----- Excerpted records

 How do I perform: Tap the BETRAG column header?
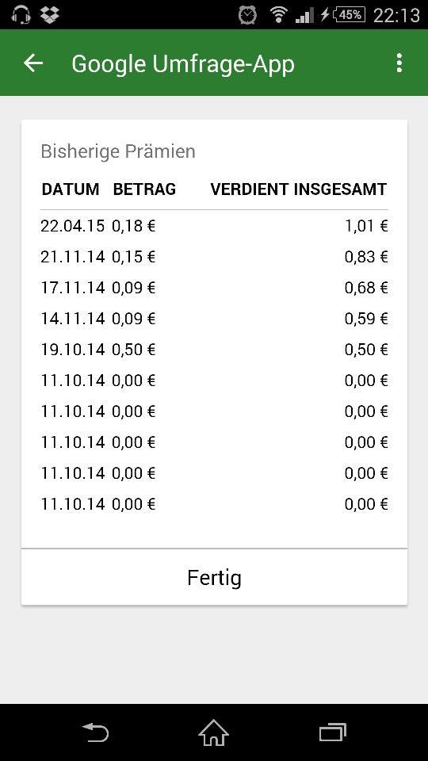[144, 189]
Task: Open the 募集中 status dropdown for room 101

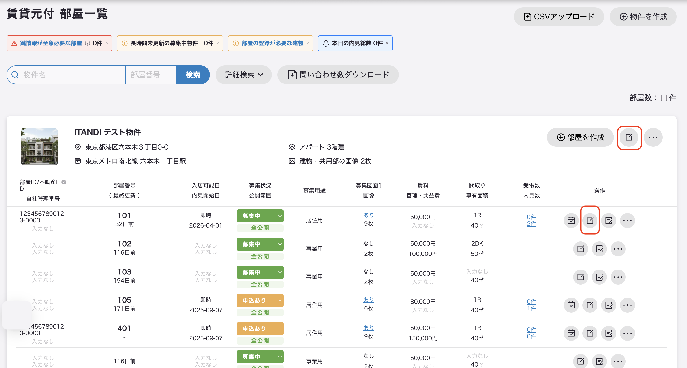Action: [260, 216]
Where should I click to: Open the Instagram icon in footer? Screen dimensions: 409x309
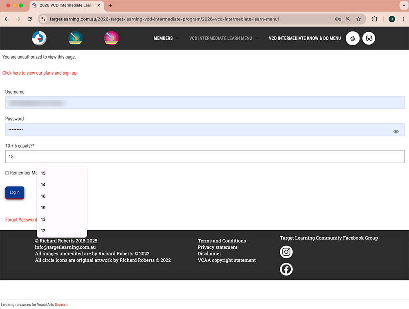click(286, 252)
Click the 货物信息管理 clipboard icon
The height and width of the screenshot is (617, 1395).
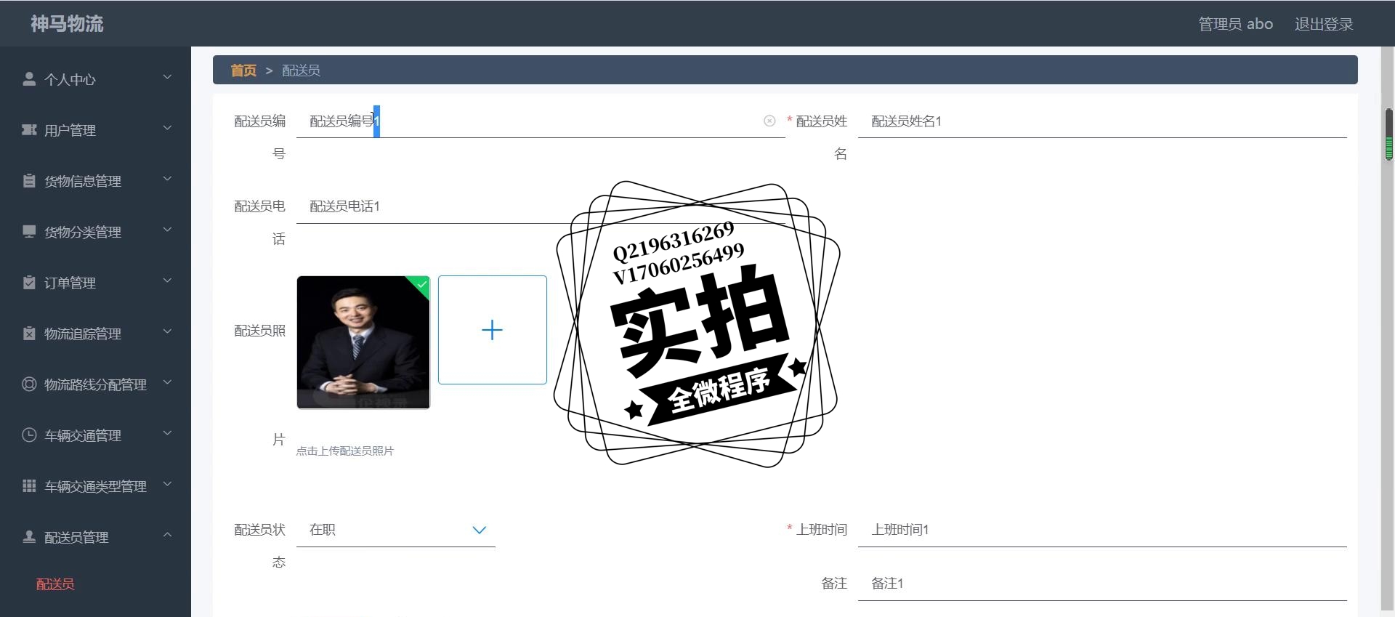[29, 180]
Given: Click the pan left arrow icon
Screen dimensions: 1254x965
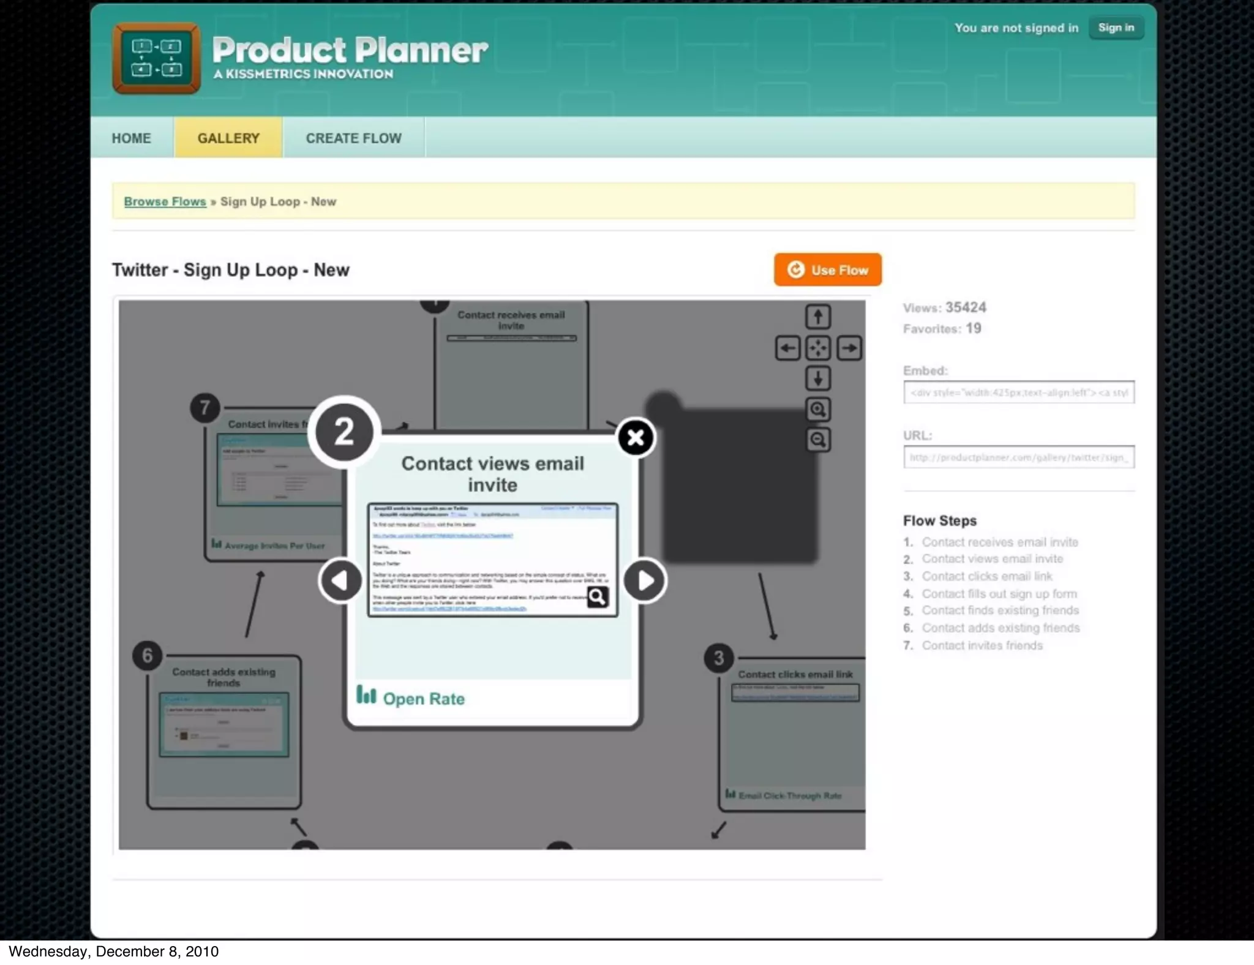Looking at the screenshot, I should click(787, 348).
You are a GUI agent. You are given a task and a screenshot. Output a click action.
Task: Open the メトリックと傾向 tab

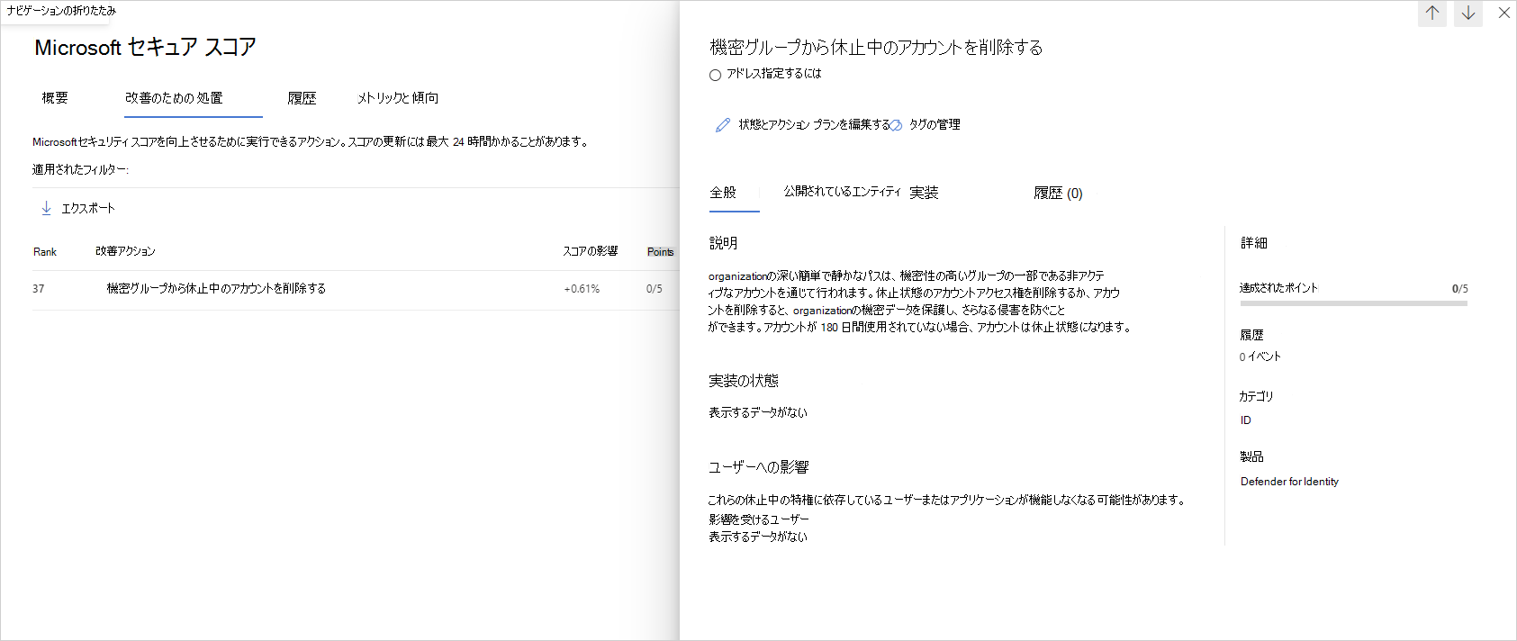(x=398, y=98)
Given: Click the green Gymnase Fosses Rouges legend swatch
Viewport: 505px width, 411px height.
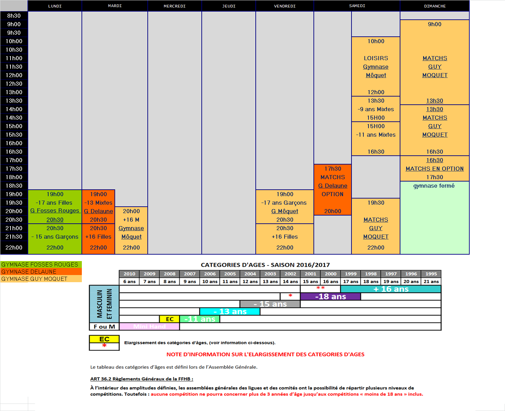Looking at the screenshot, I should 41,264.
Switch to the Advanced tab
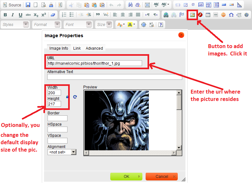 (94, 48)
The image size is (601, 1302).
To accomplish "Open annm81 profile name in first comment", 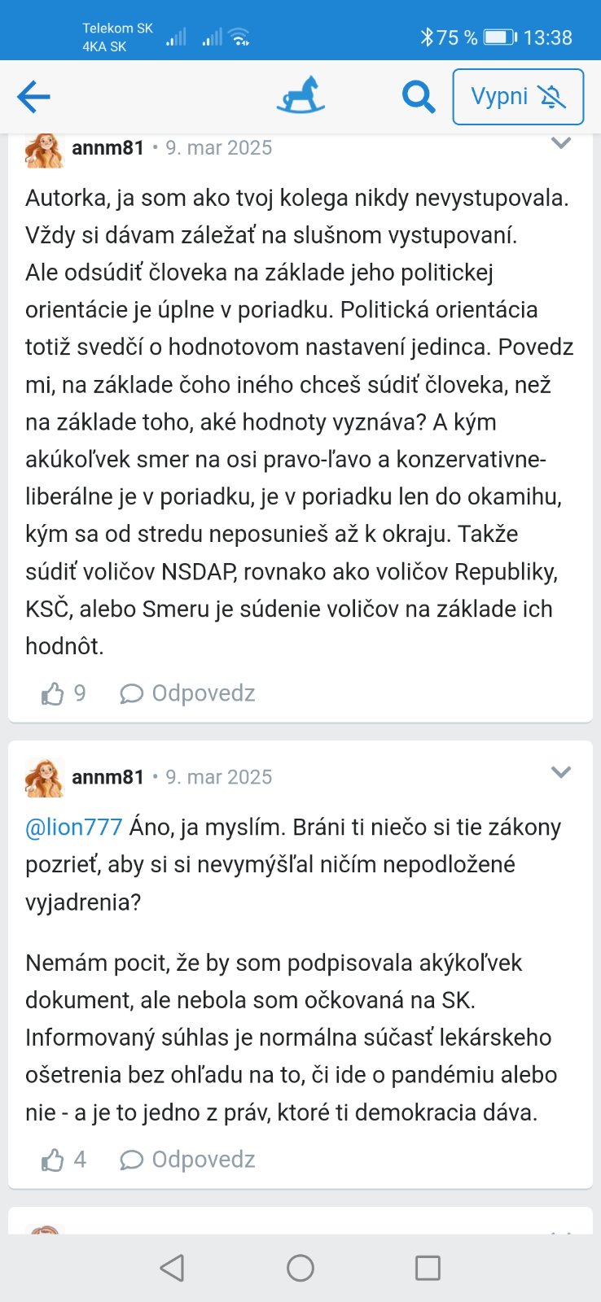I will point(107,148).
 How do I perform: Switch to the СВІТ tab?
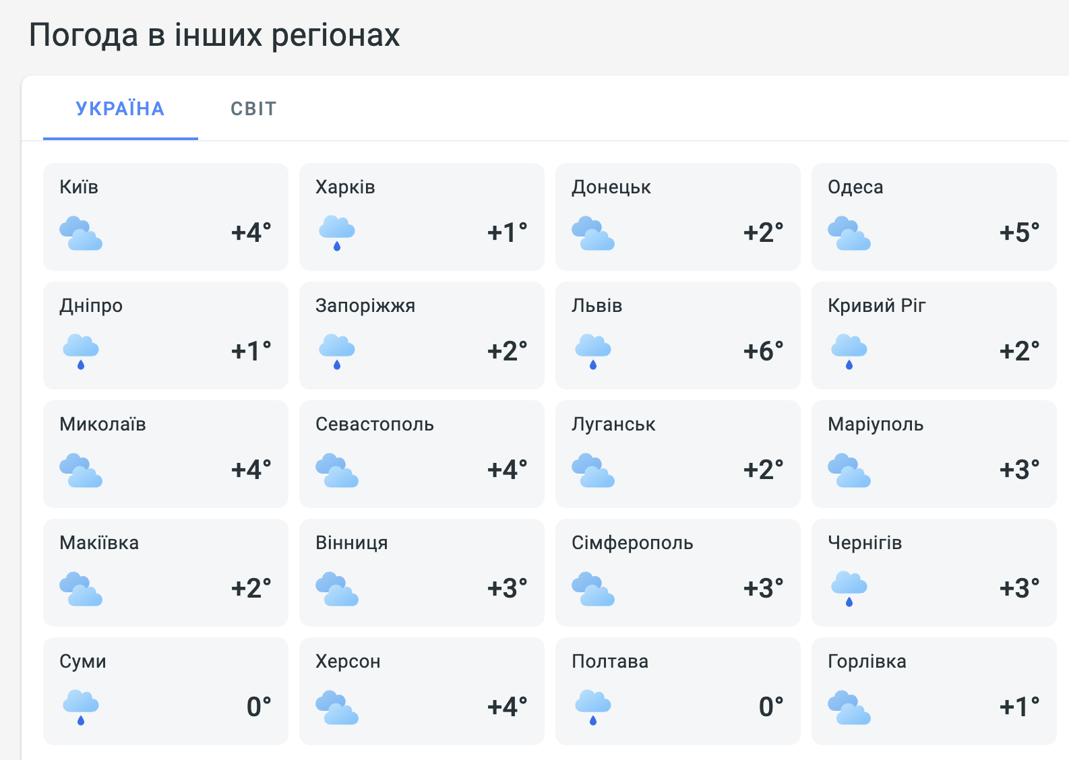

----------

Your output should be the lines above from the one that contains "Where should I" through the one that contains "You are a GUI", word for word, with pictures left out.

### Task result
Where should I click to: Open the Instagram icon in footer? Screen dimensions: 409x309
click(286, 252)
Click the 货物信息管理 clipboard icon
The height and width of the screenshot is (617, 1395).
[29, 180]
Given: Click the pan left arrow icon
Screen dimensions: 1254x965
Looking at the screenshot, I should click(787, 348).
You are a GUI agent. You are given a task and a screenshot. Output a click action.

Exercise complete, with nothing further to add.